Ajarannya yang amat kontroversial itu telah membuat gelisah para pejabat
kerajaan Demak Bintoro. Di sisi kekuasaan, Kerajaan Demak khawatir
ajaran ini akan berujung pada pemberontakan mengingat salah satu murid
Syekh Siti Jenar, Ki Ageng Pengging atau Ki Kebokenanga adalah keturunan
elite Majapahit (sama seperti Raden Patah) dan mengakibatkan konflik di
antara keduanya.
Dari
sisi agama Islam, Walisongo yang menopang kekuasaan Demak Bintoro,
khawatir ajaran ini akan terus berkembang sehingga menyebarkan kesesatan
di kalangan umat. Kegelisahan ini membuat mereka merencanakan satu
tindakan bagi Syekh Siti Jenar yaitu harus segera menghadap Demak
Bintoro. Pengiriman utusan Syekh Dumbo dan Pangeran Bayat
ternyata tak cukup untuk dapat membuat Siti Jenar memenuhi panggilan
Sri Narendra Raja Demak Bintoro untuk menghadap ke Kerajaan Demak.
Hingga konon akhirnya para Walisongo sendiri yang akhirnya datang ke Desa Krendhasawa di mana perguruan Siti Jenar berada.
Para
Wali dan pihak kerajaan sepakat untuk menjatuhkan hukuman mati bagi
Syekh Siti Jenar dengan tuduhan telah membangkang kepada raja. Maka
berangkatlah lima wali yang diusulkan oleh Syekh Maulana Maghribi ke Desa Krendhasawa. Kelima wali itu adalah Sunan Bonang, Sunan Kalijaga, Pangeran Modang, Sunan Kudus, dan Sunan Geseng.
Sesampainya
di sana, terjadi perdebatan dan adu ilmu antara kelima wali tersebut
dengan Siti Jenar. Menurut Siti Jenar, kelima wali tersebut tidak usah
repot-repot ingin membunuh Siti Jenar. Karena beliau dapat meminum tirtamarta (air kehidupan) sendiri. Ia dapat menjelang kehidupan yang hakiki jika memang ia dan budinya menghendaki.
Tak
lama, terbujurlah jenazah Siti Jenar di hadapan kelima wali. Ketika hal
ini diketahui oleh murid-muridnya, serentak keempat muridnya yang
benar-benar pandai yaitu Ki Bisono, Ki Donoboyo, Ki Chantulo dan Ki Pringgoboyo pun mengakhiri “kematian”-nya dengan cara yang misterius seperti yang dilakukan oleh gurunya di hadapan para wali.
Kisah Pada Saat Pasca Kematian
Kilau kemilau memancar dari jenazah Siti Jenar. Terdapat kisah yang menyebutkan bahwa ketika jenazah Siti Jenar disemayamkan di Masjid Demak, menjelang salat Isya, semerbak beribu bunga dan cahaya Jenazah Siti Jenar sendiri dikuburkan di bawah Masjid Demak oleh para wali.

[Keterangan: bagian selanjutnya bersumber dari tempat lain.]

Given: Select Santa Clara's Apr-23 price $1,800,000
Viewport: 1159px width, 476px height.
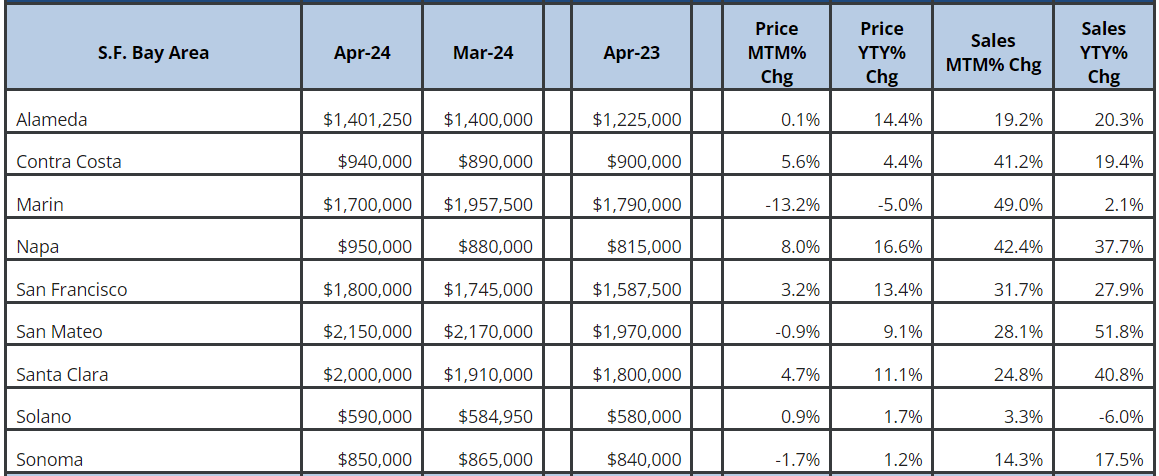Looking at the screenshot, I should pos(637,375).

Pendapat lain mengatakan, ia dimakamkan di Masjid Mantingan, Jepara,
dengan nama lain. Setelah tersiar kabar kematian Syekh Siti Jenar,
banyak muridnya yang mengikuti jejak gurunya untuk menuju kehidupan yang
hakiki. Di antaranya yang terceritakan adalah Kiai Lonthang dari Semarang Ki Kebokenanga dan Ki Ageng Tingkir.